[Pixel coordinate grounding data]
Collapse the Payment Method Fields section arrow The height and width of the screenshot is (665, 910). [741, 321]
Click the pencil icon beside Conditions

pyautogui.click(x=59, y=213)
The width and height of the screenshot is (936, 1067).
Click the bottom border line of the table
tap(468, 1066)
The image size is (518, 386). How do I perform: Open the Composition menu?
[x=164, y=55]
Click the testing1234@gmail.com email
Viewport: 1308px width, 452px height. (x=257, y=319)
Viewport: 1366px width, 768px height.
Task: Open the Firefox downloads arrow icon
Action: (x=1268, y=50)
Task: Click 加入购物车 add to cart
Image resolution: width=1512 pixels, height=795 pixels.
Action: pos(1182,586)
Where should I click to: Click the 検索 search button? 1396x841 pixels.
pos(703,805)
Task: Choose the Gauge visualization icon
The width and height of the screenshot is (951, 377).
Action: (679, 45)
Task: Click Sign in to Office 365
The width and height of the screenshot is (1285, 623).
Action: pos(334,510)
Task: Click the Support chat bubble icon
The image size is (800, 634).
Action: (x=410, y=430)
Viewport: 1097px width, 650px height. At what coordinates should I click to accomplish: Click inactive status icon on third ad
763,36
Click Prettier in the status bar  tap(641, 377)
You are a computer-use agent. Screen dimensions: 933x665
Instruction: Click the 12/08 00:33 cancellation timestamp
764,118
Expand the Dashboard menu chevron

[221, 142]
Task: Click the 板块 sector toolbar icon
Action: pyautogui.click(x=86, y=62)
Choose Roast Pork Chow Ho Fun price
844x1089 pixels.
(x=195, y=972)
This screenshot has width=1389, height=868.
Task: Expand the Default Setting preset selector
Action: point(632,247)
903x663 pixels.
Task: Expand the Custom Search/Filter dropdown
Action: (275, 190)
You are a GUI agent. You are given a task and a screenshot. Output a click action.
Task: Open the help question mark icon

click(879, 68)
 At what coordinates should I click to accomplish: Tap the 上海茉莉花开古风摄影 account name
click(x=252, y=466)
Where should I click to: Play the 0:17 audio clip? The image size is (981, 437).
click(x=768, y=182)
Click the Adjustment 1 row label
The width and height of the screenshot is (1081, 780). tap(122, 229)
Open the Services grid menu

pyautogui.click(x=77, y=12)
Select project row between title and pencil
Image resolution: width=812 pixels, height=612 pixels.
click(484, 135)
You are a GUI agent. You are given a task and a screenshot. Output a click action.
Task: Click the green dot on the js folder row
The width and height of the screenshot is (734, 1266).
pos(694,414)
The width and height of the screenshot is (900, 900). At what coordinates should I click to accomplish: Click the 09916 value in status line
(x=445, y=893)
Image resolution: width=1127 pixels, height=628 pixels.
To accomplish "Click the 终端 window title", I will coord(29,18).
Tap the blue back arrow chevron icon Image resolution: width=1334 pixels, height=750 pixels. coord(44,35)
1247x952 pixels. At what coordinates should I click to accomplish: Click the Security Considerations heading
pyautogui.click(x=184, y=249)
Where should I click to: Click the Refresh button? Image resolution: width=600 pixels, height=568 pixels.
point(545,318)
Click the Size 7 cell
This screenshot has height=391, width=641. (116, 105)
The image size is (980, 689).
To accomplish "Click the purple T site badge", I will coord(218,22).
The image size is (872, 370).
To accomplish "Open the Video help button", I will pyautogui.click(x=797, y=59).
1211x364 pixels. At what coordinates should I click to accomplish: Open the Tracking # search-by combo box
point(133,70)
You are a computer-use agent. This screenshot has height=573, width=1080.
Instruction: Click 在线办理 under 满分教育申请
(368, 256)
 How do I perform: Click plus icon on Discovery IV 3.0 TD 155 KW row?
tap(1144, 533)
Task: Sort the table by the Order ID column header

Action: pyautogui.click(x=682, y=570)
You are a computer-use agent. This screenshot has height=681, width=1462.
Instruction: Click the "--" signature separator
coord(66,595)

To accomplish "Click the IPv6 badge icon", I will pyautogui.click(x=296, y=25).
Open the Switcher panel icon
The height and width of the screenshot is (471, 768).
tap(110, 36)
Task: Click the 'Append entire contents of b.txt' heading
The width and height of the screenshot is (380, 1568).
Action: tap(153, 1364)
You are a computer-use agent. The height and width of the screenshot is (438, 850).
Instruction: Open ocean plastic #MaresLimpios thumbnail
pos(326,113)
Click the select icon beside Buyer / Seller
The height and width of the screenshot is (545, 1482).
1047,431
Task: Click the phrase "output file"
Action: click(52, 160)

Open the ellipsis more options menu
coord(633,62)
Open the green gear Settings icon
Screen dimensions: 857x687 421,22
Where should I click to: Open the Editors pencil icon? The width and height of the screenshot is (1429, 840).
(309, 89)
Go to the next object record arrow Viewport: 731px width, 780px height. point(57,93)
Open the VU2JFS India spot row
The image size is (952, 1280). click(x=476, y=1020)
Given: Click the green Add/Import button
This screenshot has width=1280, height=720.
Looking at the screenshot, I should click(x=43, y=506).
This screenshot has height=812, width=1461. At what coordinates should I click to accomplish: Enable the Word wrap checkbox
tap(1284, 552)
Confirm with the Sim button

→ **Work request**
Would you copy exactly the lines from the one that contains "This screenshot has height=812, width=1461." through the final line of the records above, including both?

→ **Answer area**
This screenshot has height=812, width=1461. At what coordinates should I click to accomplish: Enable the Word wrap checkbox
tap(1284, 552)
Confirm with the Sim button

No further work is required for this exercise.